+++ RECORDED INFORMATION +++
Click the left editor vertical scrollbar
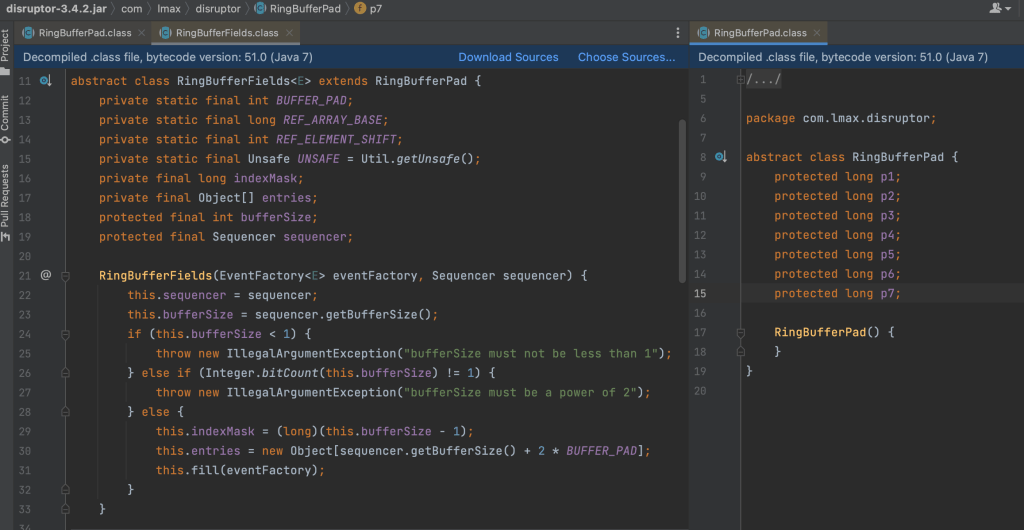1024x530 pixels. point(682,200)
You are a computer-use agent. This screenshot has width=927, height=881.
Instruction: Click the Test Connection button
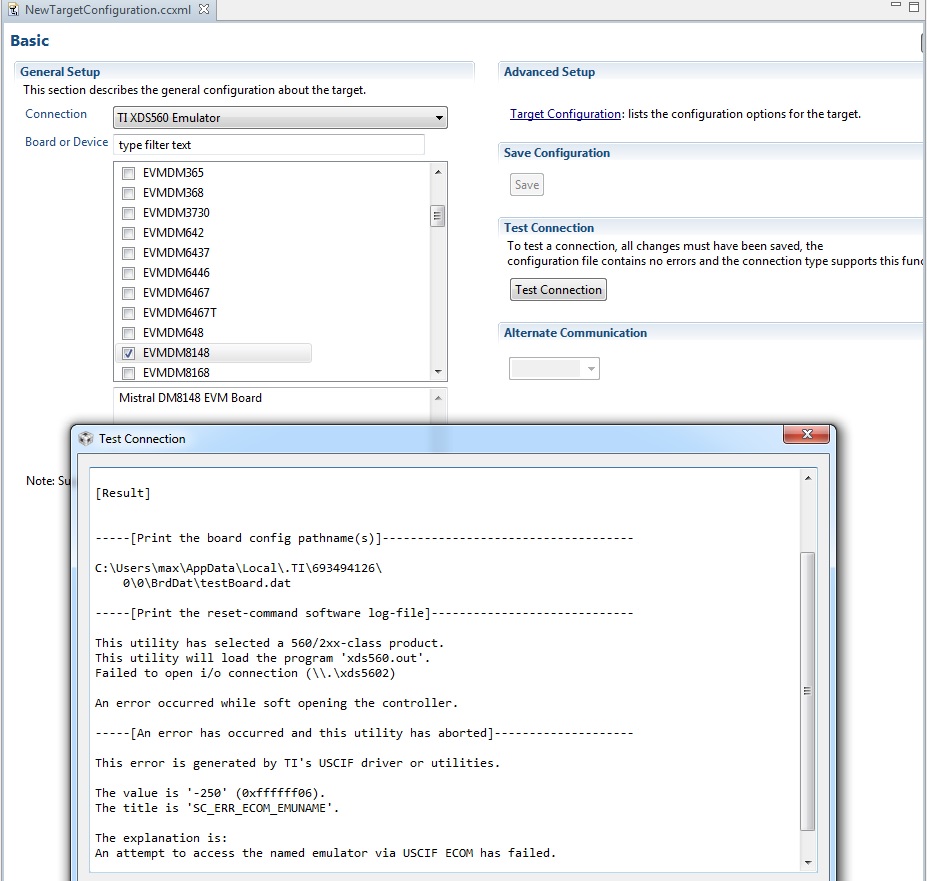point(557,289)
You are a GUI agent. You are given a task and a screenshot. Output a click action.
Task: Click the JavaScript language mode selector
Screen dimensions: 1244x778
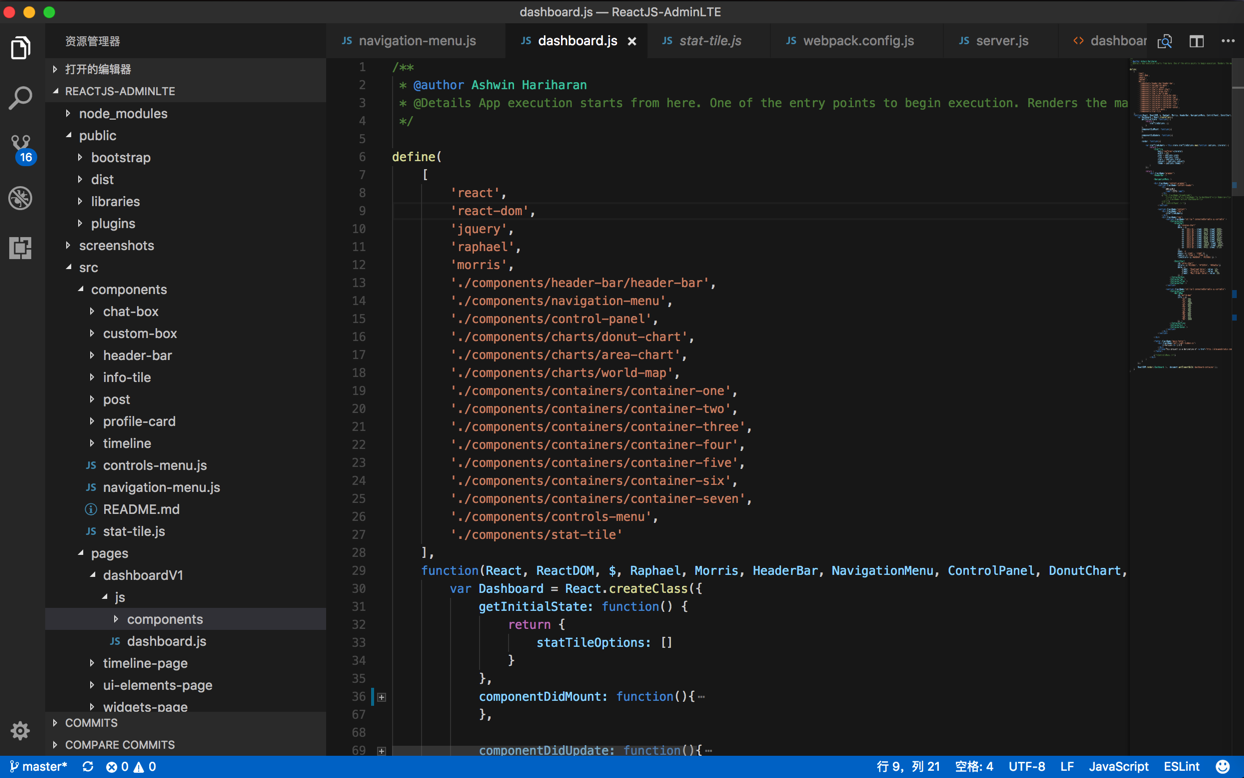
+++
+++ RECORDED INFORMATION +++
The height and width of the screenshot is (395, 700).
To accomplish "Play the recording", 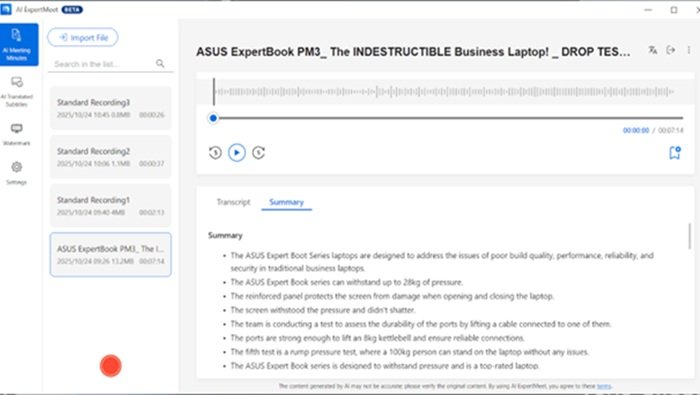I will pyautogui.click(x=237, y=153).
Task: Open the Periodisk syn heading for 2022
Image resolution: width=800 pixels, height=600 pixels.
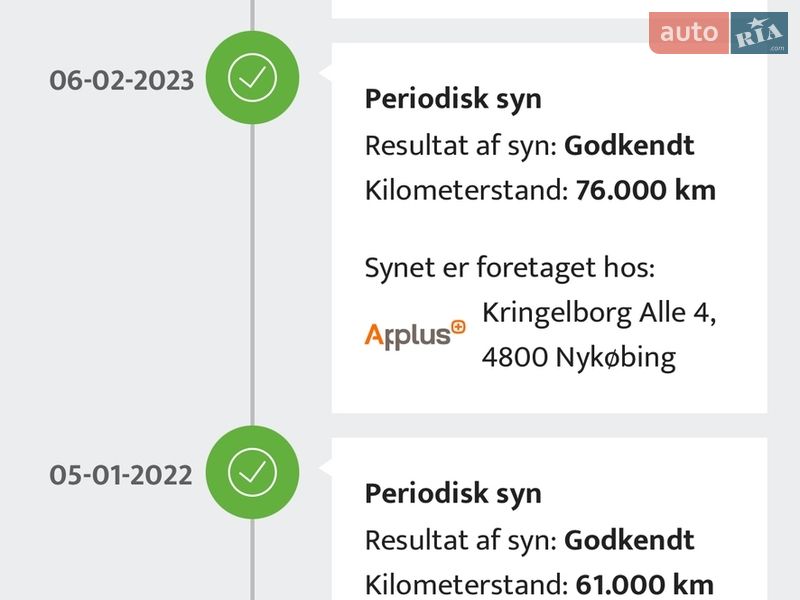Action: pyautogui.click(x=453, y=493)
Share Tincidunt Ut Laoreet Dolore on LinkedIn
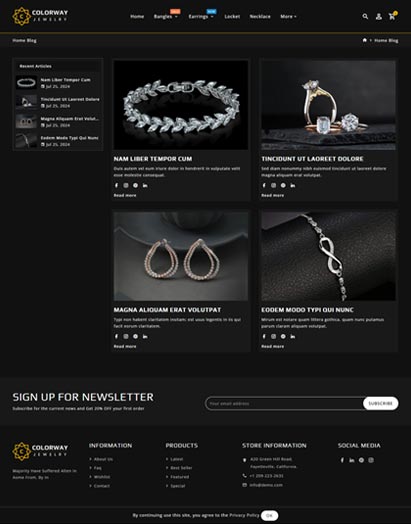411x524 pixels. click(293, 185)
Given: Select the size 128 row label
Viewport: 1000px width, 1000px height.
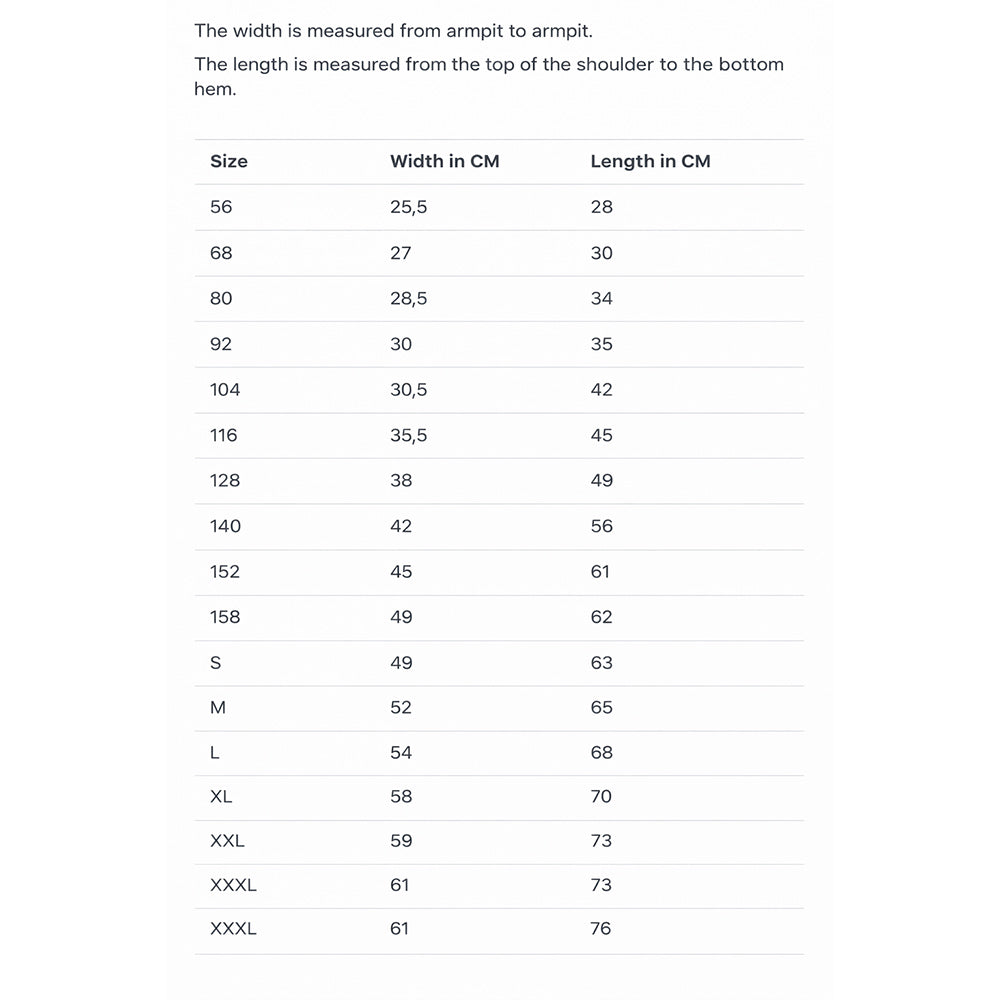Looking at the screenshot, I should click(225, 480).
+++
+++ RECORDED INFORMATION +++
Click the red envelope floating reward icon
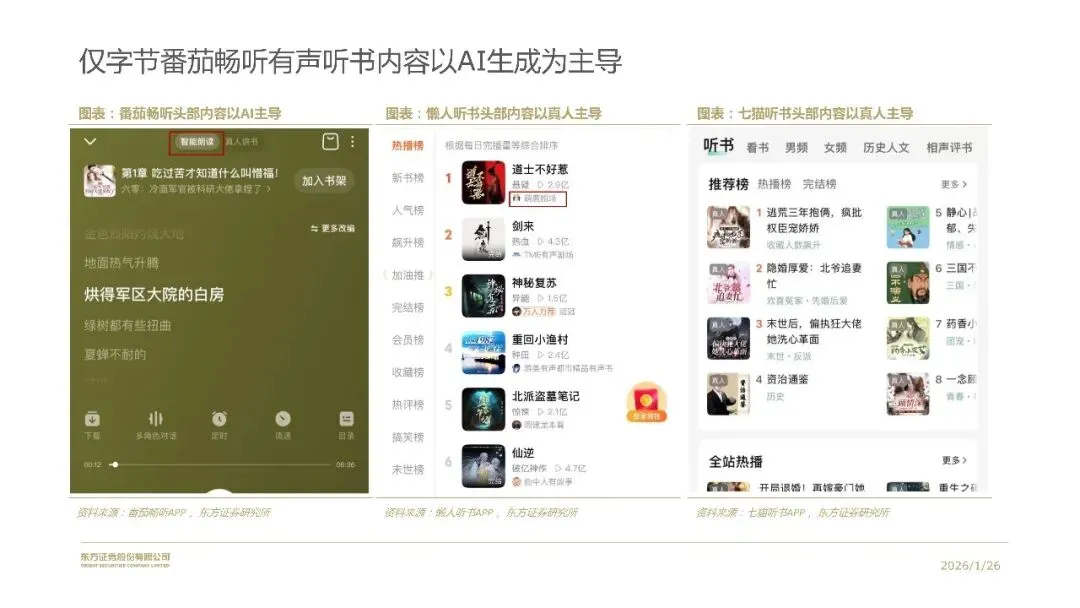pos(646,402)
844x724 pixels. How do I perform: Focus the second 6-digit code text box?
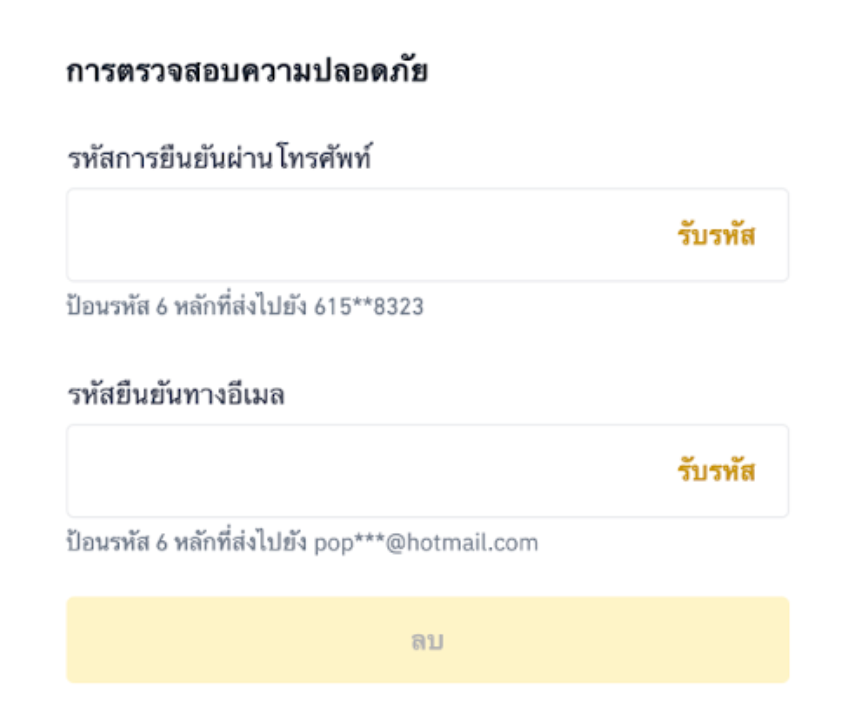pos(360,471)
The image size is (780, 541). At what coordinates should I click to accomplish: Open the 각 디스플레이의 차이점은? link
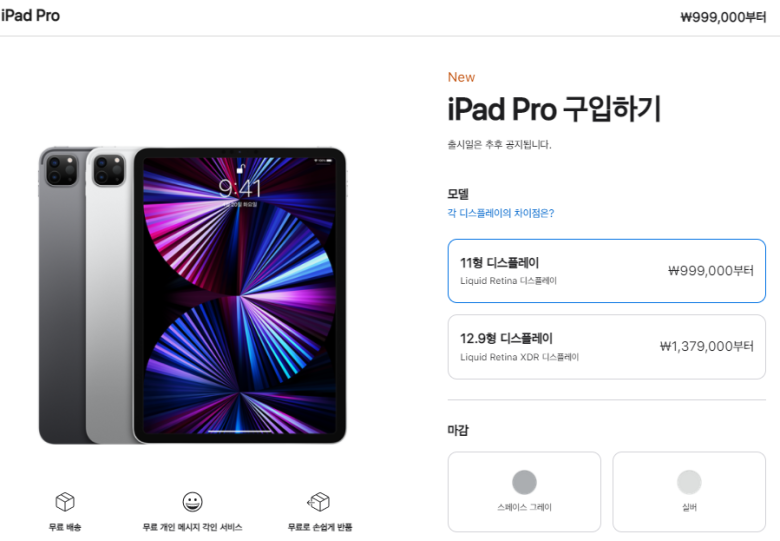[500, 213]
+++
■ PROBLEM TO WORK ON
For this exercise, transcribe exactly the part of the records above that opens with the line containing "You are a computer-use" and closes with the one containing "Screen dimensions: 1244x778". Pictures are not part of the copy.

■ EXERCISE RESULT
You are a computer-use agent. This screenshot has width=927, height=881.
Instruction: Click the Test Connection button
point(557,289)
You are a GUI agent. You are given a task and a screenshot. Output a click action.
Task: Click the JavaScript language mode selector
Screen dimensions: 1244x778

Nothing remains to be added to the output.